Well, it took all of 12 days for “Alma Mater” to come through! By Monday, February 6, Rutgers-Camden students were protesting outside the Statehouse. Then, Rutgers University President Richard L. McCormick appeared before the State Senate Higher Education Committee. He out and out stated that the University would not give up the Rutgers-Camden campus if given the choice. –a voice, by the way, which it clearly has through the votes of the Boards of Governors and Trustees! Dr. McCormick went on offering the magnanimous suggestion of a “formalized collaboration” between Rutgers-Camden and Rowan University. This, he said, would be another way of achieving the restructuring committee’s goals of “improving access to higher education and increasing research education in South Jersey.”

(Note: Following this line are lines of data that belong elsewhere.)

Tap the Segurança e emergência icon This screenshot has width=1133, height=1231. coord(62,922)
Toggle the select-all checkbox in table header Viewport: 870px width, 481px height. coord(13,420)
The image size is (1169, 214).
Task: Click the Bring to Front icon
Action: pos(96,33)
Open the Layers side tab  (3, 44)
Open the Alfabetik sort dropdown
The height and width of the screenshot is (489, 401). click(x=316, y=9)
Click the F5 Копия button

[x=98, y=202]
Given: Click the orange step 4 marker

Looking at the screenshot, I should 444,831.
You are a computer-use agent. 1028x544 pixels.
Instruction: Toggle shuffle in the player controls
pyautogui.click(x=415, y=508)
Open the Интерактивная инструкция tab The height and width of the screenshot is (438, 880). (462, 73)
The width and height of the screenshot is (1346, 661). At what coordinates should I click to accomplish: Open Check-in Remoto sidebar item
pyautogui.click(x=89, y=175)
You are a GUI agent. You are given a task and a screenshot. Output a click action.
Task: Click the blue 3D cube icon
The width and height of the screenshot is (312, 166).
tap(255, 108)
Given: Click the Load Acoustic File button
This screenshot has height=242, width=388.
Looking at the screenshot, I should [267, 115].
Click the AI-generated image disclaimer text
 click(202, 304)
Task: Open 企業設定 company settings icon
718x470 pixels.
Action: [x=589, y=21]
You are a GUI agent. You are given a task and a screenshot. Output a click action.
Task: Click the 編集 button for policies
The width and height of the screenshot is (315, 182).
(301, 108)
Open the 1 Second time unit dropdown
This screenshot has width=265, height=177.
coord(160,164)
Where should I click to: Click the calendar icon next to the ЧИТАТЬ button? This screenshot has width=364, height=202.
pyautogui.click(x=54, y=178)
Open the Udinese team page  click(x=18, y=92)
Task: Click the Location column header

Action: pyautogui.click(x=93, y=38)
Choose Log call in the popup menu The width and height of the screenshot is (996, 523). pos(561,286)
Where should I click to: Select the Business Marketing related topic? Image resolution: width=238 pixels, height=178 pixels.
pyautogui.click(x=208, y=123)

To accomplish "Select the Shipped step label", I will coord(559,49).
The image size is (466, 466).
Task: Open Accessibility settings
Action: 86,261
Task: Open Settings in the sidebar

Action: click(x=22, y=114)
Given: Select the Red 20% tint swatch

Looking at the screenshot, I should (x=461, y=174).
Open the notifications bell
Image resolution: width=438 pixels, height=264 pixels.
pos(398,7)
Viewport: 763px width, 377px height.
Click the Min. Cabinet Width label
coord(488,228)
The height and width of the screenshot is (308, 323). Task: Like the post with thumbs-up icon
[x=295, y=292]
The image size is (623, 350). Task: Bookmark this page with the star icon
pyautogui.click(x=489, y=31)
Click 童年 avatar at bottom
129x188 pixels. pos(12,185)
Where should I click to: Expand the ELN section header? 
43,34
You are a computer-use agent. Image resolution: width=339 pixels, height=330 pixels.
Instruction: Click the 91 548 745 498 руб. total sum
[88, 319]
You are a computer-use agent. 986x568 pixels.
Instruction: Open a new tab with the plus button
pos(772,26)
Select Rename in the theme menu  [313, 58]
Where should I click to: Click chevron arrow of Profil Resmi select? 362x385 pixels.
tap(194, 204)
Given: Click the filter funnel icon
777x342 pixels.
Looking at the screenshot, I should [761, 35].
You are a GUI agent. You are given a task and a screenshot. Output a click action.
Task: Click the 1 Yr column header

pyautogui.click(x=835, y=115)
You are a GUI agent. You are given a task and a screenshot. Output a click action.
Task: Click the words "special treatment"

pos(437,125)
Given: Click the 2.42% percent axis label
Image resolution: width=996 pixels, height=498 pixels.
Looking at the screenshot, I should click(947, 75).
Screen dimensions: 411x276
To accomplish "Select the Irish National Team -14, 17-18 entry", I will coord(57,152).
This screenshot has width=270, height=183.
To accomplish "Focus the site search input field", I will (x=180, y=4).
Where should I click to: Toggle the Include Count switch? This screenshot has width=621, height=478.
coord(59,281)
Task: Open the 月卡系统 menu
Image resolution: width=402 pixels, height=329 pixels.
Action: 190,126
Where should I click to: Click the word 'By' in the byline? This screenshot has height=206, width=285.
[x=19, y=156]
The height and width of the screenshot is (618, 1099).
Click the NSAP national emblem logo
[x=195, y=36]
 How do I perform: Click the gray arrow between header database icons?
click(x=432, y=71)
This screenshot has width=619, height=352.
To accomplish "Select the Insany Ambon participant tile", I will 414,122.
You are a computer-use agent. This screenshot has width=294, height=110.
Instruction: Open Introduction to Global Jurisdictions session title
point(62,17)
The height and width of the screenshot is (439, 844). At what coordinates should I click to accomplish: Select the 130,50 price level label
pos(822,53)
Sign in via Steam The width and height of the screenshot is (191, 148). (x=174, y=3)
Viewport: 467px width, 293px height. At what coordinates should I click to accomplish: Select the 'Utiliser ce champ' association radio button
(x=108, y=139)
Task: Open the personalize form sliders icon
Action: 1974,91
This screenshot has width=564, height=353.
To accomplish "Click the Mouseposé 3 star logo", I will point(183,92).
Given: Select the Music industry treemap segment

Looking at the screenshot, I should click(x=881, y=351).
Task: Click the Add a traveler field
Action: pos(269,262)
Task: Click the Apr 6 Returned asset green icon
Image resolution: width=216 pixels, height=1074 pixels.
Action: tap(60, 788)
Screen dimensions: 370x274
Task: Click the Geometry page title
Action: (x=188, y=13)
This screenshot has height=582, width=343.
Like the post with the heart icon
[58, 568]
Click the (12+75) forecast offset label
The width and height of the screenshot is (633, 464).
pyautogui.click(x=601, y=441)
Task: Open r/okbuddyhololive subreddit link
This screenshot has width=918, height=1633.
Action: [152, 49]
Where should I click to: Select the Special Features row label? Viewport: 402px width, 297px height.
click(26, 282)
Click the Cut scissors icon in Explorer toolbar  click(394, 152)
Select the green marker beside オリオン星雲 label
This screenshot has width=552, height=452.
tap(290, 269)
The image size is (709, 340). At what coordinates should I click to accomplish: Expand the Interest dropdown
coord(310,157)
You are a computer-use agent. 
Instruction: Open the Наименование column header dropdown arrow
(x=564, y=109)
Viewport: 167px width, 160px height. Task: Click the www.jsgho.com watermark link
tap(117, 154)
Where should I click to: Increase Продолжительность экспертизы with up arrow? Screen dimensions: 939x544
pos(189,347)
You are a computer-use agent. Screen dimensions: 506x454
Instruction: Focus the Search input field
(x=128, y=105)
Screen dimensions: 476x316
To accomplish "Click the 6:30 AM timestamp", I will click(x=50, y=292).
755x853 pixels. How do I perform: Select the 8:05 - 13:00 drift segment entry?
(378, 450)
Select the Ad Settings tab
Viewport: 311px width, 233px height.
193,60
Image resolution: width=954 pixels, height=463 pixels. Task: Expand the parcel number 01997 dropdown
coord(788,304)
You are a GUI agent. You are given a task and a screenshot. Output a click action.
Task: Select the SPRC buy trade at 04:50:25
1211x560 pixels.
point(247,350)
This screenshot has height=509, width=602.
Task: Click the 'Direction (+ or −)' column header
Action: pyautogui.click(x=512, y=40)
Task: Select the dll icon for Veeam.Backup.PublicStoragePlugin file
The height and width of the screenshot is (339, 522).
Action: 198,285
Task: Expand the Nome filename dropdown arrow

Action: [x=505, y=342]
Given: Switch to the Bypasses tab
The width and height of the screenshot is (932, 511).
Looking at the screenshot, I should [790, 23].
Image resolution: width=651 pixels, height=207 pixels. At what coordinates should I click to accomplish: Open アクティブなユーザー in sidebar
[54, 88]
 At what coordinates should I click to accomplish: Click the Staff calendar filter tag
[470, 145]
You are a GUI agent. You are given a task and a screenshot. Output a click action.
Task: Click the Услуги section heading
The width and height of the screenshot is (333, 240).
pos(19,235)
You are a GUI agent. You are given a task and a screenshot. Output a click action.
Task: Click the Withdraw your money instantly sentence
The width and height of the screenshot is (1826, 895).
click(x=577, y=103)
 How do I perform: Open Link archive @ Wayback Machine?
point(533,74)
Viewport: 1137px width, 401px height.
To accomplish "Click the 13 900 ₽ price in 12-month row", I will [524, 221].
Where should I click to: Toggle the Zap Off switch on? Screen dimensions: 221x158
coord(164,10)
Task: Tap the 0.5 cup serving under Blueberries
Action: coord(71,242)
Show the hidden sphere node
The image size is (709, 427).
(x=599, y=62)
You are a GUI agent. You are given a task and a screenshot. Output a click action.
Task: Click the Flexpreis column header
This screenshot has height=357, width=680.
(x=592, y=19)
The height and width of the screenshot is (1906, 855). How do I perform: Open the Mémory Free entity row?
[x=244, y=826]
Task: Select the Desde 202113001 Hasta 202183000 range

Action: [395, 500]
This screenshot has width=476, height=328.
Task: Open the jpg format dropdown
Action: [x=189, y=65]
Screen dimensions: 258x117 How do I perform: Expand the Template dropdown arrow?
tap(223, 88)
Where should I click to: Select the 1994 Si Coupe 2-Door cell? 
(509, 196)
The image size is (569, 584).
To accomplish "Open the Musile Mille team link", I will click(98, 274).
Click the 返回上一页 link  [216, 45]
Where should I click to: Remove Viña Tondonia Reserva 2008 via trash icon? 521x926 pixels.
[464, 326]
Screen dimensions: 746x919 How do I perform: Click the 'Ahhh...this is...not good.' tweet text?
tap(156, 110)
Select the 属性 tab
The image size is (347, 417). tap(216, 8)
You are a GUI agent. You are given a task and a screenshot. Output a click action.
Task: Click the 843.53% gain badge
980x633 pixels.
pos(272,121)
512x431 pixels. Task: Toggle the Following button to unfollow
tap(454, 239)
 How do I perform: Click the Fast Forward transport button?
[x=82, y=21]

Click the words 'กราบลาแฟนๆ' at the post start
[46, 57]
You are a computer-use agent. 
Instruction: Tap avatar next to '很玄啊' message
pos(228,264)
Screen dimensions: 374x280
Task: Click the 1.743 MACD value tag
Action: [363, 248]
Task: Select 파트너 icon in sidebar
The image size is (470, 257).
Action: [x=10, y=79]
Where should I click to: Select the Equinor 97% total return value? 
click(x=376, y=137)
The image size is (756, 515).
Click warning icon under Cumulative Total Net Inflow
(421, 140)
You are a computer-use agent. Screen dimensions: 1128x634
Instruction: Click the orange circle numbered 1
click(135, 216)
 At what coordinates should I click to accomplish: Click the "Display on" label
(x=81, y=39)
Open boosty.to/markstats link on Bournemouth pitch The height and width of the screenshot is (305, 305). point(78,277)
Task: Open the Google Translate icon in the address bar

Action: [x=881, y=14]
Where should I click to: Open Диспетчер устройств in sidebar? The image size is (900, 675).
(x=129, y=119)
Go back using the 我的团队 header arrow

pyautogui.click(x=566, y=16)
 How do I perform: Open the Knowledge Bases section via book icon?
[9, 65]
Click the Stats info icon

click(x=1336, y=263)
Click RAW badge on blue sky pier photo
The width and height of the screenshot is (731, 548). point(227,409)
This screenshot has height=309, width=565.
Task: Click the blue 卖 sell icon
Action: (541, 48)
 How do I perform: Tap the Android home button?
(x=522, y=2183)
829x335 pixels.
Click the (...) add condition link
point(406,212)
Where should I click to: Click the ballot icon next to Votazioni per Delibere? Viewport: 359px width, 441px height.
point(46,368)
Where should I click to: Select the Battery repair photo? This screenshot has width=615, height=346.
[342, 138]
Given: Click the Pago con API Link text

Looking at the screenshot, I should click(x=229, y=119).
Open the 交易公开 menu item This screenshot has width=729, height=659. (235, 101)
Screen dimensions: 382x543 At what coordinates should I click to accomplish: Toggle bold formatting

With the ball back in Governor Christie’s court, his spokesman, Michael Drewniak, said in making the decision, the Governor is talking with “legislators, the universities, and the stakeholder community.” (Now do you think that’s Glassboro or Camden?) One option, Drewniak continued, is to submit that plan to the Legislature, which would have 60 days to vote on it. Really? Is that so? What about the Rutgers Boards of Governors’ and Trustees’ required votes? Ball Rutgers. “Go Rutgers! RU, rah, rah! Fight team, fight!”

Excuse us for living.


Responses

  1. I recall when Douglass College was forced into Rutgers there was a similar uproar. Interestingly, the Douglass College Alumni Fund, is seperate from the College, so when the merger eventually happened, Rutgers did not get access to the various endowments and that formed a bulwark for negotiating the continued existence and rights of the College to act on its own. In academics as in politics.. Follow the money

    • John,
      VERY interesting!!! I did not know that! “Follow the money,” is right! I’ve learned that one. Any time I come to a dead end re why on anything, I pause & then say, “the money.” As a Rutgers alumni, I followed the reorganization closely. It meant the end of Rutgers College, New Brunswick, where I graduated from, as we knew it. Now it’s the College of Arts & Sciences that encompasses most of the undergrad program of Rutgers University, thus, no “Rutgers College.” We had a fight preserving the Rutgers Alumni Association (one of the oldest in the USA) as opposed to the Rutgers University Alumni Association. Must have been the money there too! They must be waiting for us all to die out! But back to Douglass College, what was created was Douglass Residency College (something like that) for all things extracurricular & for academics Douglass has been absorbed into Rutgers University. But until your comments, I never knew why accept to think that Douglass just fought them off. Also Cook College, the agricultural school, survived. Not money, rejection! Phil

  2. I’m exploring your early posts and hope that you have T-shirts that say, “Excuse us for living.”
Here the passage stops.